• Text shown:
Vincenzo Tommasone (born 30 June 1995) is an Italian footballer who plays as a forward for Serie D side Rieti.

Club career

Youth career
Born in Cassino, in the region of Lazio, Tommasone started his career at Molisan club A.C. Venafro. He was then signed by Serie A club Lazio in 2009. Tommasone was a member of Lazio's  under-15 team during the 2009–10 season. In summer 2012, he returned to the Molise region, signing for Sesto Campano, before leaving for Serie A club Internazionale on 30 August, initially in a temporary deal. He was signed by Inter outright in July 2013.

Inter and loaning out
On 2 September 2013, Tommasone was sold to fellow Serie A club Genoa in a co-ownership deal, with Michael Ventre moving in the opposite direction. The 50% registration rights of Tommasone was sold for €1.75 million and Ventre's 50% rights was acquired by Inter for €1.82 million, making the deal involved €70,000 cash only. Tommasone played for Genoa's reserve team in the 2013–14 season. He remained as one of the four overage players of the team in the first half of the 2014–15 season. He moved to the Italian-speaking part of Switzerland, joining FC Lugano in the second half of the season, making his senior debut in the 1. Liga Classic for their reserve team.

In June 2015, Inter bought back Tommasone for €900,000 on a 2-year contract, with Ventre returning to Genoa also for €900,000. Tommasone only played once for the first team in the Trofeo San Nicola, a friendly tournament. He wore the number 26 shirt.

• Excerpted records:

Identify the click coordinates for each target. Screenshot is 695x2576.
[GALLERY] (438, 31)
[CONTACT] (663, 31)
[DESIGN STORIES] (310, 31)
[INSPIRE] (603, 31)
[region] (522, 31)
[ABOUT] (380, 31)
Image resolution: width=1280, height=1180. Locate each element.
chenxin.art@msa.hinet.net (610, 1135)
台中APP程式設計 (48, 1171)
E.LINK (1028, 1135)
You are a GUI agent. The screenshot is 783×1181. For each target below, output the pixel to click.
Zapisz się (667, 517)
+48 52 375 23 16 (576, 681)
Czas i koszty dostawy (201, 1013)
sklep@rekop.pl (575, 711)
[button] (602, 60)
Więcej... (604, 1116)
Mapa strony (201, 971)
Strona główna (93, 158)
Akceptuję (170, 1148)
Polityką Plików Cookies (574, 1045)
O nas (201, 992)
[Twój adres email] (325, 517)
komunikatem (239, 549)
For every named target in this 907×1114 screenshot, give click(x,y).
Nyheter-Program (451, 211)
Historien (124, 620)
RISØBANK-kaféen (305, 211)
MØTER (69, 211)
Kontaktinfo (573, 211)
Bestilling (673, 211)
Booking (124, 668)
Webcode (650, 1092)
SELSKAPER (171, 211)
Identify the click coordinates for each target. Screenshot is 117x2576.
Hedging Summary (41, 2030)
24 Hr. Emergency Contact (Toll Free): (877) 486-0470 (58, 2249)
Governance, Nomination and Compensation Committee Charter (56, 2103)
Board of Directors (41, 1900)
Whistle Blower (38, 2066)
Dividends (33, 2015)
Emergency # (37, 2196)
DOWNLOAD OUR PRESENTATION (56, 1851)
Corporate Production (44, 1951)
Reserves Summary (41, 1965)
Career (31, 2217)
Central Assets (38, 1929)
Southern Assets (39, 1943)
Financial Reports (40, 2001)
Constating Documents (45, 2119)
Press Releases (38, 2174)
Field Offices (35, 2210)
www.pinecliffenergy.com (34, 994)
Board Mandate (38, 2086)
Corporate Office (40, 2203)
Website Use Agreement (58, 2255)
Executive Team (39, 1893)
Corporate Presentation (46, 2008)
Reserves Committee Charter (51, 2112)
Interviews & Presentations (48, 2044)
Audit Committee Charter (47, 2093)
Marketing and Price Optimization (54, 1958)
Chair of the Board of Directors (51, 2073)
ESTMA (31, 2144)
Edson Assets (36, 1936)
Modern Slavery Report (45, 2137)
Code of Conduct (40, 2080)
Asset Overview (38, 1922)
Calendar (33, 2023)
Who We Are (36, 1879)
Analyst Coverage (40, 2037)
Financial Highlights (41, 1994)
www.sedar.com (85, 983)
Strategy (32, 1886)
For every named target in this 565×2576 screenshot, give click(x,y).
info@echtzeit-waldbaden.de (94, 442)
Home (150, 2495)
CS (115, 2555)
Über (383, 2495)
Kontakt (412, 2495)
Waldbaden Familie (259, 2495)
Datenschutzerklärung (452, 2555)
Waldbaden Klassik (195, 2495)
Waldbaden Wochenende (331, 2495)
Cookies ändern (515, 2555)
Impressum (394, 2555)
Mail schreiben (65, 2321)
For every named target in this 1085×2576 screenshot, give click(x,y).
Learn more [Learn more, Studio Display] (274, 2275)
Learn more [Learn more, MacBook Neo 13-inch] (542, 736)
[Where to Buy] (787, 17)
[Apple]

• Problems and tasks:
**a.** In the footballer biography, which shirt number did Tommasone wear for Inter?
**b.** Return each line of the records that contains the word "Cookies".
The biography and the records come from separate sources.

• Responses to the exercise:
**a.** He wore the number 26 shirt.

**b.**
Polityką Plików Cookies (574, 1045)
Cookies ändern (515, 2555)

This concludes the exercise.